Gia si era fatta sera e ci siamo fatti accompagnare a PATPONG un mercato notturno non solo di oggettini vari ma anche un mercato notturno di donne. . . Donne!!piu’ che altro ragazzine di 15/16/17/18 anni. Queste belle thailandesi si trovano all’interno degli innumerevoli locali che costeggiano i mercatini e li’ sopra un palco che danzano indossano semplicemente un bikini con un numerino in basso al fianco. . . . Morale della favola. Io entro mi siedo ad un tavolo mi piace la numero tre (che ha 16 anni?) Ok la chiamo e me la porto. . . . Ecco qua!

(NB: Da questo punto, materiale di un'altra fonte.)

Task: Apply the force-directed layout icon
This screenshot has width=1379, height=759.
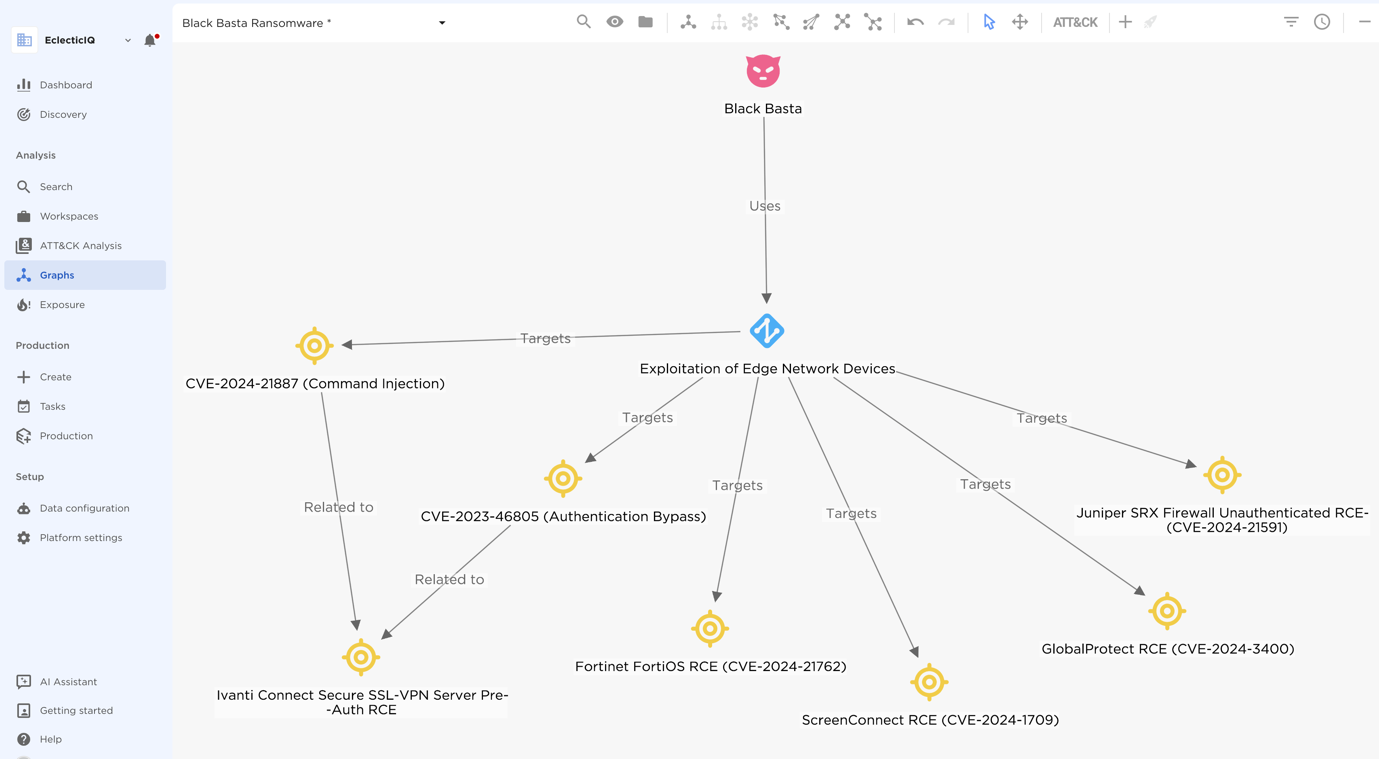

Finisce la serata ci rechiamo in albergo e dall’indomani iniziamo a visitare la bangkok monumentale, visita alla città’ dei temli, palazzo reale, mercato dei fiori, IMMENSI E MAESTOSI BUDDHA, giardini invidiabili, statue magnifiche, abbiamo visitato al 3 giorno il mercato gallegiante. . . . Un mercato sull’acqua dove tu compri stando comodamente rilassato all’interno della tua barca costruita a mano sempre da loro.

Phuket

4°giorno via per phi phi island. . Prendiamo l’aereo bangkok /pukhet arriviamo a Phuket e li’ battello per l’isola di James Bond e l’isola dove e’ stato girato il film di di Caprio the beach.

Arriviamo sull’isola per rimanere circa 6 giorni palme altissime, sabbia bianca, mare limpido colore tra il celeste chiaro e il verde. Pernottiamo al PRINCESS RESORT HOTEL, in una di quelle magnifiche casettine fatte solo in legno tec , casettine in spiaggia a soli 15 mesi dal mare, affittavamo sempre la canoa e ci giravamo le varie spiaggette che circandavano l’isola. Un giorno abbiamo raggiunto una spiaggia la famosa monkey beach, piena di scimmie . . I turisti si portavano con se cocco, banane e pannocchie e le davano con piacere alle scimmie solo per la gioia di vederle da vicino o soltanto per scattare qualche foto. . .
QUESTA ISOLA. . . . MARE, SOLE E RELAX.

All’interno dell’isola organizzano gite di un giorno tramite piccolo battello per Maya bay, Nuia bay e altre isolette che si trovano non molto lontane da Phi Phi Island li’ vi potete divertire come abbiamo fatto noi a fare scuba diving, snorkeling e kajak.

Consigli. . Portatevi un abbronzante almeno protezione 100 , mettetevi sempre un cappellino perche’ anche se vi sembrera’ strano spellate anche nella cute della testa.

Per il ritorno mettetevi tanto dopo sole per evitare di spellare tanto.
Tornerete a casa con un abbronzatura invidiabile . . . E quando salirete nell’aereo per il vostro ritorno. . . Sarete tanto tristi perche’ il paese del sorriso e della disponibilità’ sara lontano DALLA VOSTRA ROUTINE.